# Permatex thread sealer for fuel line connections



## ol sarge (Mar 13, 2013)

I just bought a new to me 1974 20 hp Merc and had to buy a fuel tank to go with. To connect the fuel line to the tank I have to use a threaded connection and it says to use a sealer on the threads. I have read various things about teflon tape for the threads and did not want to go that way. I picked up a tube of Permatex 2 form a gasket sealant non hardening. it says that it is gasoline resistant. Will this work or should I use sometime else to seal the threads? thanks.


----------



## NautiBuoys (Mar 13, 2013)

Do not use teflon tape, as you say. It will disintegrate into strands and small chunks which could get sucked up into your engine and cause you problems. I have used Permatex #2 with OK results but have had better results (less gas weeping) using Permatex #1 (hard).


----------



## ol sarge (Mar 13, 2013)

Thanks for the tip. I will try the #1.


----------



## PATRIOT (Mar 13, 2013)

NautiBuoys said:


> Do not use teflon tape, as you say. It will disintegrate into strands and small chunks which could get sucked up into your engine and cause you problems. I have used Permatex #2 with OK results but have had better results (less gas weeping) using Permatex #1 (hard).


Ooops!
Should I remove the Teflon tape that's been on my tanks for 13+ years??? :?: :?: :?: :?: :?: :?: :?:


----------



## JMichael (Mar 14, 2013)

PATRIOT said:


> NautiBuoys said:
> 
> 
> > Do not use teflon tape, as you say. It will disintegrate into strands and small chunks which could get sucked up into your engine and cause you problems. I have used Permatex #2 with OK results but have had better results (less gas weeping) using Permatex #1 (hard).
> ...


Same here. I've been using so long on so many things that I can't even remember them all. But I do make sure I don't get any tape over the end of the fittings when I apply it. That way it doesn't end up inside the tank, it's just between the threads. But I've never heard about not using it around gas before so I guess I'll do some research.


----------



## NautiBuoys (Mar 14, 2013)

Per my buddy who is a plastics engineer, gasoline is made up of 2 teflon breaking down components, benzene and cycloalkenes. Benzene will dissolve the coherent bond of teflon, and the alkenes will break down the chemical bond, leaving one with a white goo. Your call if you want to take the risk of it getting into your engine/carburetor/needle etc when better choices are available.
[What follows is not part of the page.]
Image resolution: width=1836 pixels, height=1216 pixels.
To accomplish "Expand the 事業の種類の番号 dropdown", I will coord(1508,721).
Besides that, white teflon tape was not designed to seal a threaded joint; it was designed to reduce friction and while it may have worked for you, it's not recommended. Other specialty teflon tapes are available for sealing, gasoline etc but we're talking the cheap white teflon tape here.


----------



## ol sarge (Mar 14, 2013)

So what is the best way to seal the threaded connecting?


----------



## crazymanme2 (Mar 14, 2013)

I've used aviation Permatex with good results.


----------



## whistler (Apr 2, 2013)

NautiBuoys said:


> ........................
> Besides that, white teflon tape was not designed to seal a threaded joint; it was designed to reduce friction and while it may have worked for you, it's not recommended. Other specialty teflon tapes are available for sealing, gasoline etc but we're talking the cheap white teflon tape here.





ol sarge said:


> So what is the best way to seal the threaded connecting?



I don't suppose I've ever seen any teflon tape other than that cheap white stuff. An many packages say it's for sealing threads. As ol sarge says, Come back and help us with this one.


----------



## muskiemike12 (Apr 2, 2013)

The yellow teflon tape is approved for gas fittings.


----------



## NautiBuoys (Apr 2, 2013)

From Wikipedia:

The use of PTFE tape in tapered pipe threads performs a lubricating function, which more easily allows the threads to be screwed together, to the point of deformation, which is what creates the seal. 

Uses
Thread tape is appropriate for use on tapered threads, where the sealing force is a wedge action. Parallel threads may not seal effectively with or without tape, as they are intended to be sealed by a gasket.

Thread seal tape is most commonly found in the color white and is used in plumbing applications, but it is also available in various colors. White PTFE is single density, yellow is double density and pink is triple density. It is often used to correspond to color coded pipelines (US, Canada, Australia and New Zealand: yellow for natural gas, green for oxygen, etc.). These color-codes for thread sealing tape were introduced by Bill Bentley of Unasco Pty Ltd in the 1970s. 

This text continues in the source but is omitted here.